Encoding though, even when you have a 1-1 char > byte encoding
requires Java to allocate some sort of transparent intermediate byte
buffer, even for unbuffered Writers. How does Java decide how big to
make it? Does it make it big enough to contain the entire String?

Has anyone peeked under the hood or experimented.

A practical way of asking this question is:

It is better write an entire file unbuffered or write an entire file
with a buffer? If buffered, what is a reasonable buffer size? Making
it too big causes more frequent GC. Making it too small causes more
physical i/os.


Let's think about what sun did since '95...
FileOutputStream has 2 native methods:
write(byte)
write(byte[], off, len)
that thousands of classes depend on.
Even the NIO channels are slower as I heard, since they were designed for
Selectable and locks, not so much for performance.
So, yeah, safe to say it is fast enough.


Optimal byte[] buffer size come from one thing: TESTING.

Keep it a power of your cluster size to be friendly, trust HDD
controllers and i/o schedulers pull at least the cluster size with all
sorts of 'read' or 'write' prediction, exploiting the disk cache.

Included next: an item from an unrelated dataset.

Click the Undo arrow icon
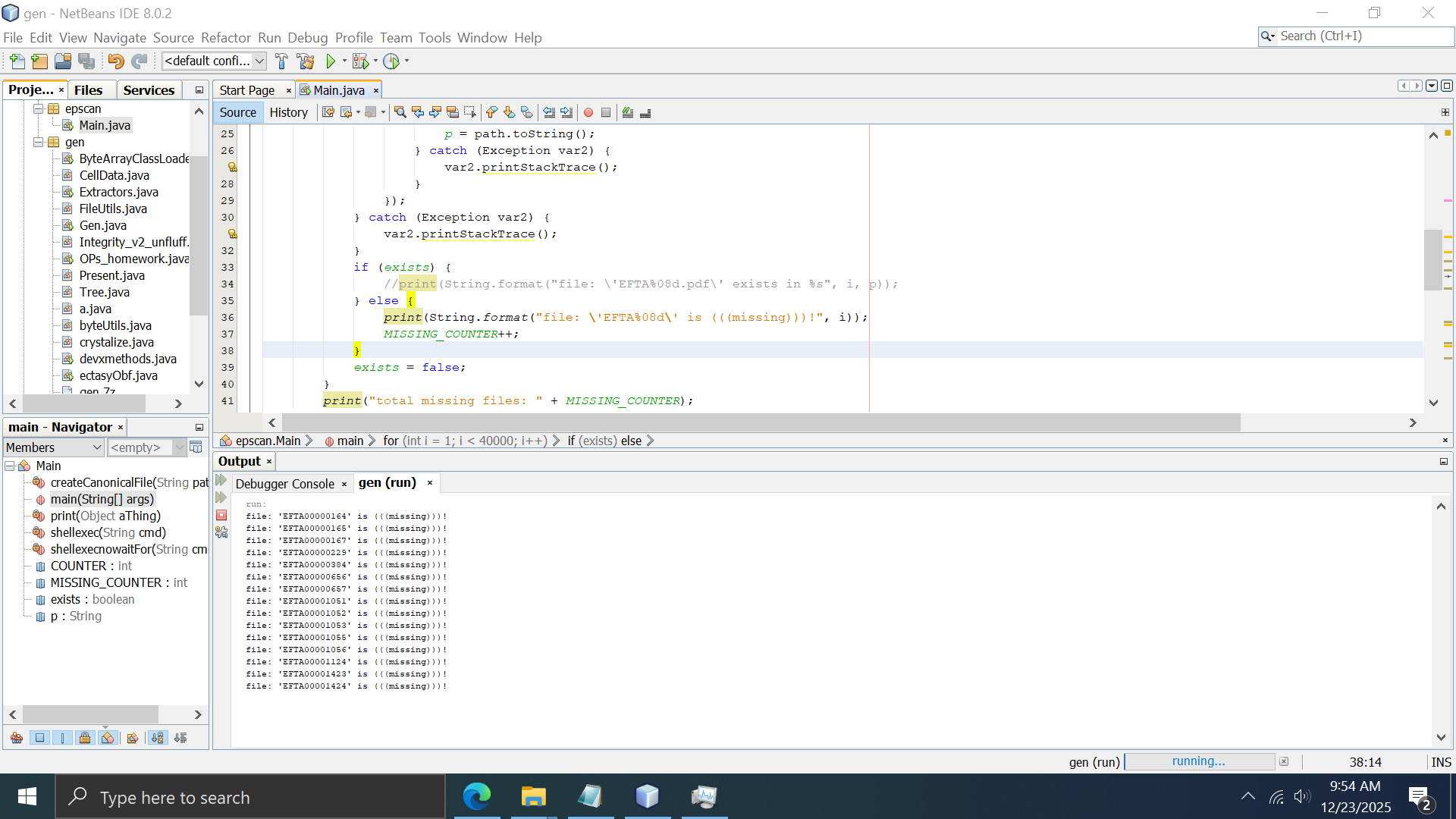Screen dimensions: 1456x819 (115, 61)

Understand that 2 long writes at the same time on a single hdd will make
its head jump all over and drop to much less than just half the
performance. Your tests could be biased is your are swapping of other
disk activities.

The largest chunk possible, to reduce the i/o scheduling pieces and
reassembly and hope the i/o scheduler will thank you for a big contiguous
array of bytes.
 
R

Roedy Green

The largest chunk possible, to reduce the i/o scheduling pieces and
reassembly and hope the i/o scheduler will thank you for a big contiguous
array of bytes.

There are some complications from the traditional wisdom.

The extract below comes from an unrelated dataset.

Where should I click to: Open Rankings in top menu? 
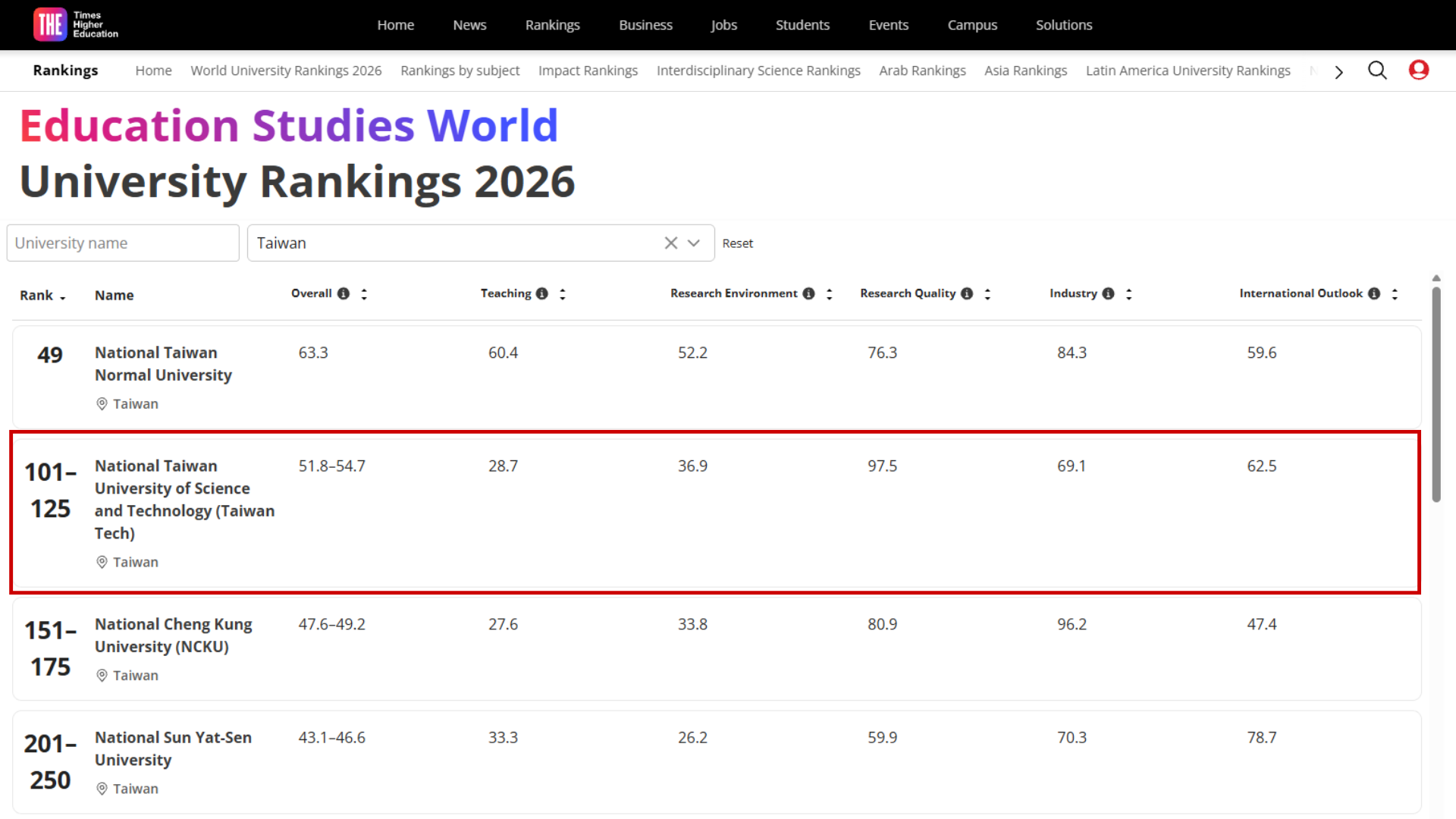[x=552, y=25]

1. Java's buffering can be inserted at various layers. Only the lowest
layer offers any help for I/O.

2. Java does encoding transformations. This implies hidden buffers of
which you have no control.

I need to do some experiments, but I think the fastest way to read a
file of chars will be:

1. find the length in bytes. This is not necessarily the length in
chars.

2. read the entire file in one read (buffered or unbuffered?) onto a
byte[].

3. use a new String which has a built in encoding conversion.
 
A

Andrey Kuznetsov

The largest chunk possible, to reduce the i/o scheduling pieces and
There are some complications from the traditional wisdom.

1. Java's buffering can be inserted at various layers. Only the lowest
layer offers any help for I/O.

Roedy,

just put Unified I/O in lowest layer and forget about performance.

I memorize that you asked me about tutorial.

However I don't have it yet, but I can give you some advices:

Unified I/O interface looks just like from RandomAccessFile (with some
extras).

Important thing is RandomAccessFactory.

It has following methods:

RandomAccess create();
RandomAccessRO createRO();
RandomAccessBuffer createBuffered();
RandomAccessBufferRO createBufferedRO();

(RO means read only)

It was difficult part.

Easy part is that you can create InputStream from RandomAccessRO
or OutputStream from RandomAccess
and use it as usual without changing your code.
See com.imagero.uio.io.RandomAccessInputStream
and com.imagero.uio.io.RandomAccessOutputStream.
 
N

NOBODY

The largest chunk possible, to reduce the i/o scheduling pieces and
There are some complications from the traditional wisdom.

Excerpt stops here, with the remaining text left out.